Clinical and imaging features of CNS SFTs are relatively nonspecific and resemble to both meningiomas and hemangiopericytomas, which makes preoperative diagnosis difficult. Definite diagnosis mainly depends on careful examination of histological and immunohistochemical features. WHO classification for tumors of soft tissue treats hemangiopericytoma and SFT as a continuous spectrum of neoplasia, and many lesions that were called hemangiopericytomas prior to 1990 could now be called SFT [3, 15, 19]. Morphologically, SFT is generally characterized by alternating hypercellularity and hypocellularity with spindle cells intervening with irregular hyalinzed collagen bundles showing a pattern-less architecture and a focal hemangiopericytoma-like perivascular pattern riched in staghorn vasculature. However, our case showed mainly hypocellularity due to the nature of puncture tissue. Immunohistochemically, SFT are diffusely positive for CD34, while MSFT are weakened, patchy positive for CD34, which make it difficult to tell MSFT apart from meningiomas. CD34 is not specific for SFTs, as weak and usually patchy staining may be visualized in meningiomas, neurofibromas, and hemangiopericytomas. At this moment, combination of CD34 with CD99 and BCL-2 is necessary for differential diagnosis. Positivity for CD99 and bcl-2 is found in more than half of all cases of SFTs, and strongly stained with the Vimentin is also common. SFTs are usually negative for the S-100, GFAP, EMA, cytokeratin, or vascular antigens. Recent researches validate the diagnostic utility of a novel marker, nuclear expression of STAT6, in distinguishment of SFT from histologic mimics [15]. Moreover, the identification of the NAB2-STAT6 fusion gene can provide important diagnostic information, even in formalin-fixed and paraffin-embedded tissue or when biopsy material is limited [21]. In addition, compared with CD34, ALDH1 expression had a specificity and positive predictive value of 100 % for the diagnosis of SFT [22, 23].

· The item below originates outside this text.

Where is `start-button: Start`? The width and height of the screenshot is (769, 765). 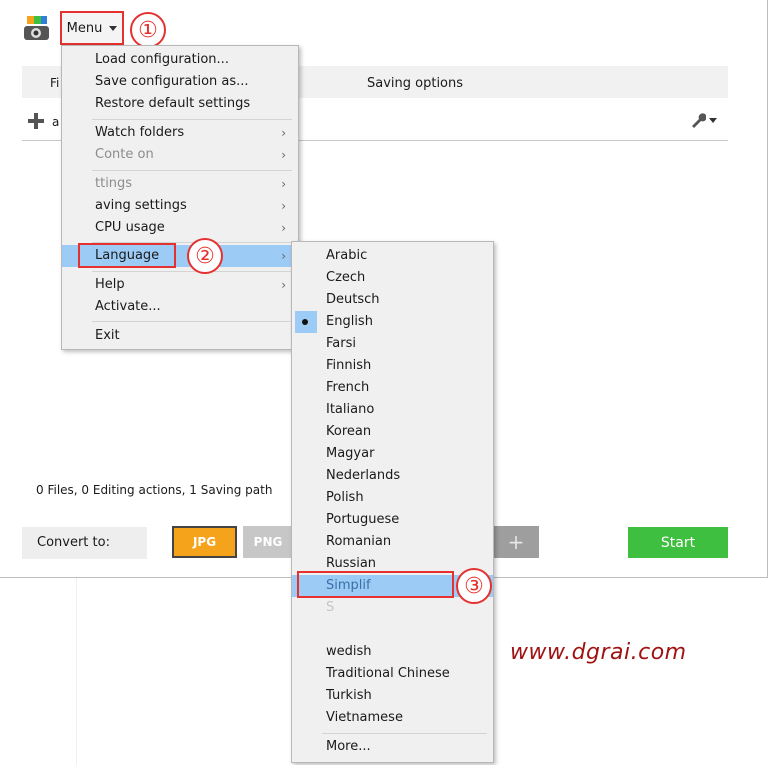
start-button: Start is located at coordinates (678, 542).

Surgery is the preferred treatment and achieves excellent local control for SFT, however, complete resection of intracranial MSFT is difficult. The prognosis is most likely dependent upon the extent of complete resection rather than histologic grading [2, 3, 15]. Recurrence occurred commonly in cases involving incomplete excision. It is clear that gross total resection (GTR) is superior to subtotal/partial resection (STR) in treatment of CNS SFT, with a nearly 16-fold increased odds of recurrence seen in patients undergoing only STR [3]. Hence, careful follow-up is needed, especially when GTR cannot be achieved. Some scholars suggested intraoperative pathologic examination of CNS SFTs to exclude the residual of tumor at incisal margin. In these cases, adjuvant chemotherapy or radiotherapy may play a role in prevention of recurrence. However, no studies have demonstrated the role of radiotherapy in improving long-term prognosis till now and the number of patients who underwent adjuvant chemotherapy is too small to evaluate any possible benefit [2]. A recent study suggests that Gamma Knife radiosurgery (GKRS) is a feasible adjunct for treating SFT [24]. The current patient exhibited malignant features regarding impossibility of complete resection, rapid recurrence, distant metastasis and histopathological changes. Unfortunately, postoperative radiotherapy is of no effect to him. Adjuvant chemotherapy had been administered to the patient after accurate diagnosis was made and treatment continues till now.

Conclusion

In conclusion,the authors report here a rare case of MSFT of the right occipital lobe with a rapid recurrence and bilateral lungs, multible bone metastasis. Although intracranial MSFT is extremely rare, it should be considered in the differential diagnosis of tumors in CNS, and carful follow-up is needed. Definite diagnosis depended mainly on pathological morphology and immunohistochemistry.

Consent

Written informed consent was obtained from the patient for publication of this Case Report and any accompanying images. A copy of the written consent is available for review by the Editor-in-Chief of this journal.